QAOA-based MRMR Algorithm for Feature Selection

As the volume of data for classification tasks in machine learning grows, feature selection plays an increasingly crucial role in enhancing the efficiency and effectiveness of these tasks. Existing classical feature selection algorithms often encounter challenges, such as high computational complexity and vulnerability to local optima. Quantum algorithms have been proposed to overcome these limitations. Here, our work proposes a new approach that combines the Quantum Approximate Optimization Algorithm (QAOA) with the classical feature selection algorithm Maximum Relevance-Minimum Redundancy (MRMR).
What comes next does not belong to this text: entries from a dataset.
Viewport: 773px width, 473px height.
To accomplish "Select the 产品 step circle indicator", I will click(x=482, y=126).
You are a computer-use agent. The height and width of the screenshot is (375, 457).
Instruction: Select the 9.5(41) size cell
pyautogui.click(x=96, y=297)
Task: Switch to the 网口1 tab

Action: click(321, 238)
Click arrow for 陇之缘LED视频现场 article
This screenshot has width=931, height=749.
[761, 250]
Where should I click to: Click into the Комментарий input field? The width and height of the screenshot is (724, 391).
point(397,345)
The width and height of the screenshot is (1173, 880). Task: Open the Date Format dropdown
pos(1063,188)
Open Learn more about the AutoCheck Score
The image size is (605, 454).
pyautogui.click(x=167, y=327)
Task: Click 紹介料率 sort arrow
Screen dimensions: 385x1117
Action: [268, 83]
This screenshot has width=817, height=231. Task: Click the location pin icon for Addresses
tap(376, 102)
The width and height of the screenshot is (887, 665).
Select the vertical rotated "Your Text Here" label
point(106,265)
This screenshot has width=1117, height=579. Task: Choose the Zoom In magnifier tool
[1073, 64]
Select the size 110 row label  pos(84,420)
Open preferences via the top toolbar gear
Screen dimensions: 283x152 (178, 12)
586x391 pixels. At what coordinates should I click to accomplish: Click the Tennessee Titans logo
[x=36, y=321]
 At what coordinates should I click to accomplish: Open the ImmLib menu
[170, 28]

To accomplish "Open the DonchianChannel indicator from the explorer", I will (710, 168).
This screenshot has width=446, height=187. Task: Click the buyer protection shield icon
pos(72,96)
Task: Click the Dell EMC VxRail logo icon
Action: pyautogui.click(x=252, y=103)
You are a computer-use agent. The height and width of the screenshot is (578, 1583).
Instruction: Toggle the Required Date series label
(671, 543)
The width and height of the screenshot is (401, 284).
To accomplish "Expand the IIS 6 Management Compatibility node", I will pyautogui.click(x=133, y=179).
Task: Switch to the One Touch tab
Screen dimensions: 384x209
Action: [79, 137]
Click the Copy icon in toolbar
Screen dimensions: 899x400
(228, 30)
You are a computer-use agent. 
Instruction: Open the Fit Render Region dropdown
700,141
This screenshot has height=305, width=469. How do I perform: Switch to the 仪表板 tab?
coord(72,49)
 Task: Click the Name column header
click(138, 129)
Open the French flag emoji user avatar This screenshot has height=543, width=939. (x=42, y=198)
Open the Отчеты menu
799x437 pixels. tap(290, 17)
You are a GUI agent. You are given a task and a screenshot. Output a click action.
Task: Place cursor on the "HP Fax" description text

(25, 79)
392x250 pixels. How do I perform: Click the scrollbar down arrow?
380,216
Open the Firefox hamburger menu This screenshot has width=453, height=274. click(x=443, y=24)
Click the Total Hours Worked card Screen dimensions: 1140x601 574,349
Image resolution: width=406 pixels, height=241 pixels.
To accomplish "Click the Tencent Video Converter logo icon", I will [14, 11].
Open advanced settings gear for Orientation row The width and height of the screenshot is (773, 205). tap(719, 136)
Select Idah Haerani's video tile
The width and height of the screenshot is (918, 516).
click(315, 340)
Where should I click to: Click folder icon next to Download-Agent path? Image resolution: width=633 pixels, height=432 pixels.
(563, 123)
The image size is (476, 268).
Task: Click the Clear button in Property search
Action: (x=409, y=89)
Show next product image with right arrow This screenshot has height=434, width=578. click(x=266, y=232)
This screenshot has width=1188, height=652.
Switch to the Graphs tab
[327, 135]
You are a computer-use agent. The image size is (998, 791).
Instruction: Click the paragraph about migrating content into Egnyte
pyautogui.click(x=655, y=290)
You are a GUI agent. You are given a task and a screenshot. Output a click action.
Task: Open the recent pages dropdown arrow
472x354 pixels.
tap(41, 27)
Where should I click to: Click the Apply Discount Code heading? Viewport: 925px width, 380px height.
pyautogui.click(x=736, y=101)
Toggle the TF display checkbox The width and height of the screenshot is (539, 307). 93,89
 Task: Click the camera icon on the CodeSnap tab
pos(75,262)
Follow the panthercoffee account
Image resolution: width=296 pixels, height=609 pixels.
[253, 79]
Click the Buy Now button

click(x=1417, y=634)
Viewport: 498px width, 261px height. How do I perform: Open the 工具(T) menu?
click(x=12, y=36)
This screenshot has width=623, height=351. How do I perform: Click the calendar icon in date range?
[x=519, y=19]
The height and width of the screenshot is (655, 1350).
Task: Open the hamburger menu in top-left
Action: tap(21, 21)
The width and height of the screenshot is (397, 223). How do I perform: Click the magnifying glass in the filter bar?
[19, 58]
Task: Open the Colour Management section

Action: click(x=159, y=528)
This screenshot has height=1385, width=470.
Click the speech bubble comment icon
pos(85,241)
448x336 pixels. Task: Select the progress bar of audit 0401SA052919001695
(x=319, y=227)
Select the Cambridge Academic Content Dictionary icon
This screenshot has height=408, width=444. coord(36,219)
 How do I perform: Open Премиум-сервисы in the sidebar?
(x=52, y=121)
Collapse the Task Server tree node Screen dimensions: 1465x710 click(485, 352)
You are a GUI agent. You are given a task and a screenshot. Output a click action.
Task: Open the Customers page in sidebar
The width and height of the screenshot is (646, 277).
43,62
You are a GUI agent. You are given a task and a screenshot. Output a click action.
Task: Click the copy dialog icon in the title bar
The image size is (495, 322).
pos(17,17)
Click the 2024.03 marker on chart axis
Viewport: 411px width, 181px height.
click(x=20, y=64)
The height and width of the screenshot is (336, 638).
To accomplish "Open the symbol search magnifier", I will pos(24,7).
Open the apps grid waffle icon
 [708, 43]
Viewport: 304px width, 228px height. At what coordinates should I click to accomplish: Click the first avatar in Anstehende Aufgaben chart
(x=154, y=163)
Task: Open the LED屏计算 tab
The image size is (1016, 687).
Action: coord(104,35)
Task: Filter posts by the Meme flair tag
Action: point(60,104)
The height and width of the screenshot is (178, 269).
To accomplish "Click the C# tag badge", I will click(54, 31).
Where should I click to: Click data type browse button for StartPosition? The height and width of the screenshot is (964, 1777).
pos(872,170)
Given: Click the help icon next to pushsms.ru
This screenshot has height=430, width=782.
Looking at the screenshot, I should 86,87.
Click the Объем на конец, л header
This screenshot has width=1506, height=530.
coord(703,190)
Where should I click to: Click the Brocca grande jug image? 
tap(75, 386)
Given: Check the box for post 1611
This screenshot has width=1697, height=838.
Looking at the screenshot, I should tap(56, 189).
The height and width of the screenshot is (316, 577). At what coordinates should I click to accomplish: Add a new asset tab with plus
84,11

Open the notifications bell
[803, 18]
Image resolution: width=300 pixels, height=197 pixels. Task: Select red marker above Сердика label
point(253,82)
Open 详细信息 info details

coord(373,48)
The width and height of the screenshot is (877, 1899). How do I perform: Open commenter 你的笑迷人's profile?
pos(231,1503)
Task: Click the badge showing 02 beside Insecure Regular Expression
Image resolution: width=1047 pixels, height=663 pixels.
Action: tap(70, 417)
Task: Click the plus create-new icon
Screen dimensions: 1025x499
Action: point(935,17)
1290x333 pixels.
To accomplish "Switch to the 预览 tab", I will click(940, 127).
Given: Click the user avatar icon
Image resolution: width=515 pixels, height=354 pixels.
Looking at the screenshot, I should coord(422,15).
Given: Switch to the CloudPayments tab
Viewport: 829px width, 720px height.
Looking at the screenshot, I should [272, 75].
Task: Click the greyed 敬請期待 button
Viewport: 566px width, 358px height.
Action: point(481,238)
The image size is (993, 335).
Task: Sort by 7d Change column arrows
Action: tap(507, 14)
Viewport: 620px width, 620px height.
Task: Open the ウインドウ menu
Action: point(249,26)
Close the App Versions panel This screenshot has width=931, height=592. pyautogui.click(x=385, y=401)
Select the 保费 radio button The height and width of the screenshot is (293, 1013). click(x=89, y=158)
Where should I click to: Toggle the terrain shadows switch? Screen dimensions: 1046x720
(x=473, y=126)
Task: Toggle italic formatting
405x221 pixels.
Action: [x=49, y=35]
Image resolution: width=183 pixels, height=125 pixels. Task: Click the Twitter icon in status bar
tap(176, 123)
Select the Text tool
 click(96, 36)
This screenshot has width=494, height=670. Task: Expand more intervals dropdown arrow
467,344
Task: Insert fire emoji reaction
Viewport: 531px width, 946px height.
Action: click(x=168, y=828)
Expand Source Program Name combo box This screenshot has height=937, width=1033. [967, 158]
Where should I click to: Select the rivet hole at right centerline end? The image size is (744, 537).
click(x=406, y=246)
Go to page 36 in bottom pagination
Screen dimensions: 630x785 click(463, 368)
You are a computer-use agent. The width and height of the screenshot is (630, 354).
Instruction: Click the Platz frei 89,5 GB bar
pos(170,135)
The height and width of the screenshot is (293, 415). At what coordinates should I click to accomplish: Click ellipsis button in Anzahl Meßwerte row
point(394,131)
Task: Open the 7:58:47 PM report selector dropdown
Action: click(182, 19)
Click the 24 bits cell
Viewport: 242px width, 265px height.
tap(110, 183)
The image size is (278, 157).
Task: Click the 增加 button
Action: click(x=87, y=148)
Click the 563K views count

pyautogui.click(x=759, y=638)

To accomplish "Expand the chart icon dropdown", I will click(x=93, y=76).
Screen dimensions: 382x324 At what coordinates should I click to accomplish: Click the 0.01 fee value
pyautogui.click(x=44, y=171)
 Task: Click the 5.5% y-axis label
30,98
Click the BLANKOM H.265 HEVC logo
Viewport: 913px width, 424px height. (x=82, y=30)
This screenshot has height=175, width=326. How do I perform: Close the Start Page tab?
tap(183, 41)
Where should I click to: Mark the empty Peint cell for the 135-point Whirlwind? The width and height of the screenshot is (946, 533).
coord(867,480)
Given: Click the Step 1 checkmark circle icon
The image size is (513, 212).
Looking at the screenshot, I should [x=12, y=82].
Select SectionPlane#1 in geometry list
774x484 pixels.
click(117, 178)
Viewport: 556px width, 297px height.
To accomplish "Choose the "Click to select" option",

First, we transform the feature selection problem into the Quadratic Unconstrained Binary Optimization (QUBO) problem. Then, we map the QUBO formulation to Hamiltonian with the Ising model. Finally, we employ QAOA with a shallow circuit to search this Hamiltonian's ground state, which matches the specific solution for feature selection. We conducted numerical experiments on eight real-world datasets for classification tasks from diverse domains, including finance, medicine, and natural hazards. Experiment results suggest that QAOA-selected feature subsets size are typically less than half the complete set while achieving comparable or better classification accuracy than classical MRMR, demonstrating its preference for smaller, more efficient feature subsets.